The fragile social safety net Pakistan economy is saddled with can never guarantee poverty alleviation. While 'targeted subsidies' is a genuine option, the idea of implementing it through cash transfers is not workable in a corrupt political environment. Subsidies worth Rs229 billion have been withdrawn without any allocation to an alternative relief package system. Most of the subsidies pertained to the power sector. Wheat and sugar subsidies worth Rs21 billion allocated to Utility Stores and Trading Corporation of Pakistan have also been withdrawn. These measures are going to unleash a fresh wave of inflation. The size of Benazir Income Support Program has been increased from Rs35 billion to Rs50 billion with a provision to further increase it to Rs65 billion. Cash transfer schemes can be successfully implemented in highly documented economies. In an unorganized economy, such schemes open corruption floodgates. Moreover, a political party, seeing the next elections around the corner, is highly likely to spend such funds - BISP - to woo its voters.

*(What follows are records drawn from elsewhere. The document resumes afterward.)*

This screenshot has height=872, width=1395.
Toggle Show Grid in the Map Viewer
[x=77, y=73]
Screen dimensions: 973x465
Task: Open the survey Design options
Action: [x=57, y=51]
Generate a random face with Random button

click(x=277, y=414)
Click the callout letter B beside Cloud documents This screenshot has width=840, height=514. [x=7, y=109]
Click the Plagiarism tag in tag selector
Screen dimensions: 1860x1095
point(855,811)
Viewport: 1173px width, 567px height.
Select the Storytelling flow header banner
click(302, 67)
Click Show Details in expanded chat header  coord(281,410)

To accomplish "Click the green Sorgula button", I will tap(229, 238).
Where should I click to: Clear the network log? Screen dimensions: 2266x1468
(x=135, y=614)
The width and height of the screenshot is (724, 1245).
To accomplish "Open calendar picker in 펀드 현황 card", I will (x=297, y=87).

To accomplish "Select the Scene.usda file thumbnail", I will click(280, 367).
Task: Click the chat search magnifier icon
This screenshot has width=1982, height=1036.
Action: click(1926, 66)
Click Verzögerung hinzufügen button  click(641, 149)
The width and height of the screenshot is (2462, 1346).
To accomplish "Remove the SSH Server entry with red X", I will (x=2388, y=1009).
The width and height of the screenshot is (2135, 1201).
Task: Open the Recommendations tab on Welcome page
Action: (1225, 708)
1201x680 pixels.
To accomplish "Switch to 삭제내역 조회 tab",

During one and a half year of his tenure, the FM has hardly done anything either to restructure or to privatize the loss-making giants of PSE sector. The reason is simple. These organizations serve as placement channels for the political bosses of the country. Appointments in these organizations are made purely on political grounds. The loss bills these enterprises have been generating year after year have created a huge dent in the economy. Anyway, political exigency demands of the FM to keep his hands off these organizations. One is reminded of the euphoria created over the blocking of 'unscrupulous' sale of Pakistan Steel Mill during the last government. Irrespective of the price we were getting then, we could have at least saved another Rs100 billion the PSE has afterward registered as fresh losses.

Even if we take them with a pinch of salt, the following remarks of Shahid Javaid Burki on the budget can shed ample light on the objectives stated by the FM and their expected fulfillment:

"It will not revive economic growth, not reduce the dependence on foreign flows, not reduce the incidence of poverty nor lessen the gap between the rich and the poor, and not help to integrate the economy with rest of the world. Something better was expected from a team of this talent and experience."